What is being asked. Exactly as they appear, please output the lines from the one with "Instruction: Open image" through the end of the material, without pictures.

┏━━

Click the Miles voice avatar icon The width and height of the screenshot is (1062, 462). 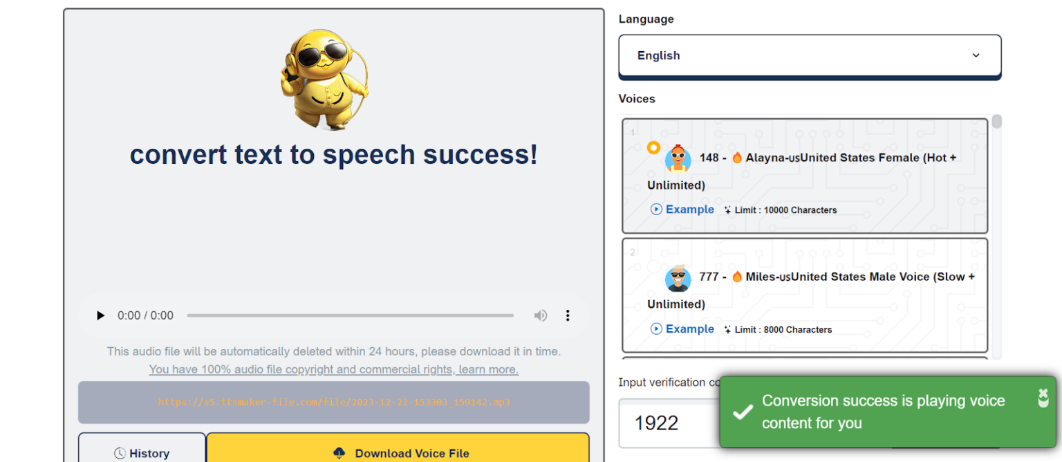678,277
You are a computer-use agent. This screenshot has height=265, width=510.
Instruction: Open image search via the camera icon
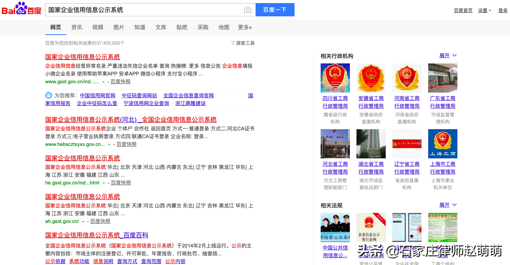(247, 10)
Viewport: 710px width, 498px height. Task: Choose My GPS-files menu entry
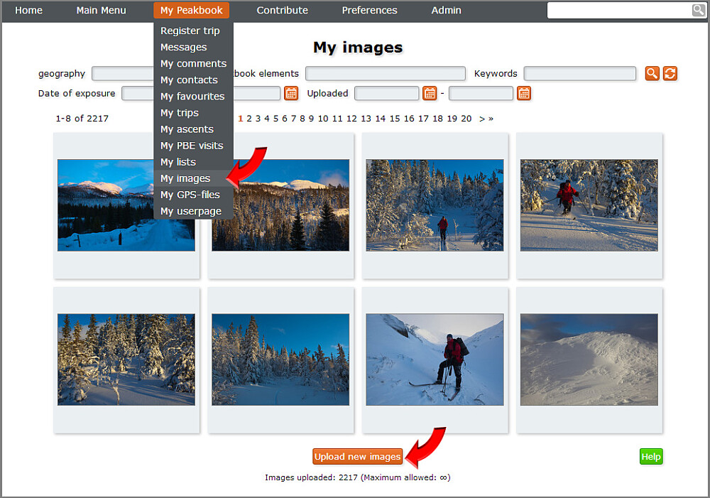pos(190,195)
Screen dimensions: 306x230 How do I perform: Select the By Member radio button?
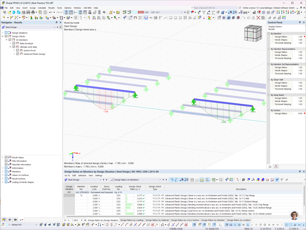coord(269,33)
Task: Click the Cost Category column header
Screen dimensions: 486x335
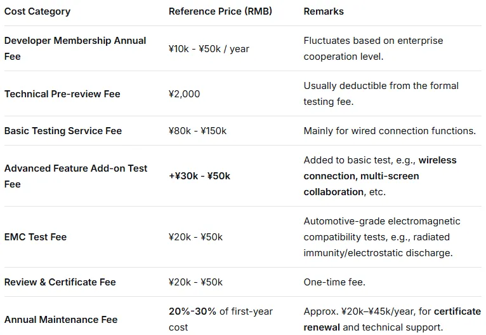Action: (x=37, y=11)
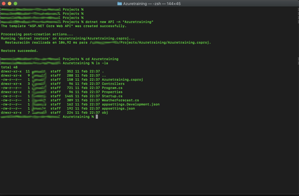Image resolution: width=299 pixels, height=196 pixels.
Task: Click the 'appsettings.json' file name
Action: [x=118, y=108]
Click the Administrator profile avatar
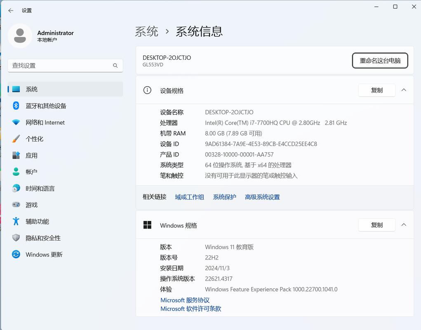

┗━━

Exercise output.
Instruction: Open image search via the camera icon
(247, 10)
Viewport: 710px width, 498px height. Task: Choose My GPS-files menu entry
pos(190,195)
Screen dimensions: 306x230 How do I perform: Select the By Member radio button?
coord(269,33)
Task: Click the Cost Category column header
Screen dimensions: 486x335
Action: (x=37, y=11)
Image resolution: width=299 pixels, height=196 pixels.
Task: Click the 'appsettings.json' file name
Action: [x=118, y=108]
Click the Administrator profile avatar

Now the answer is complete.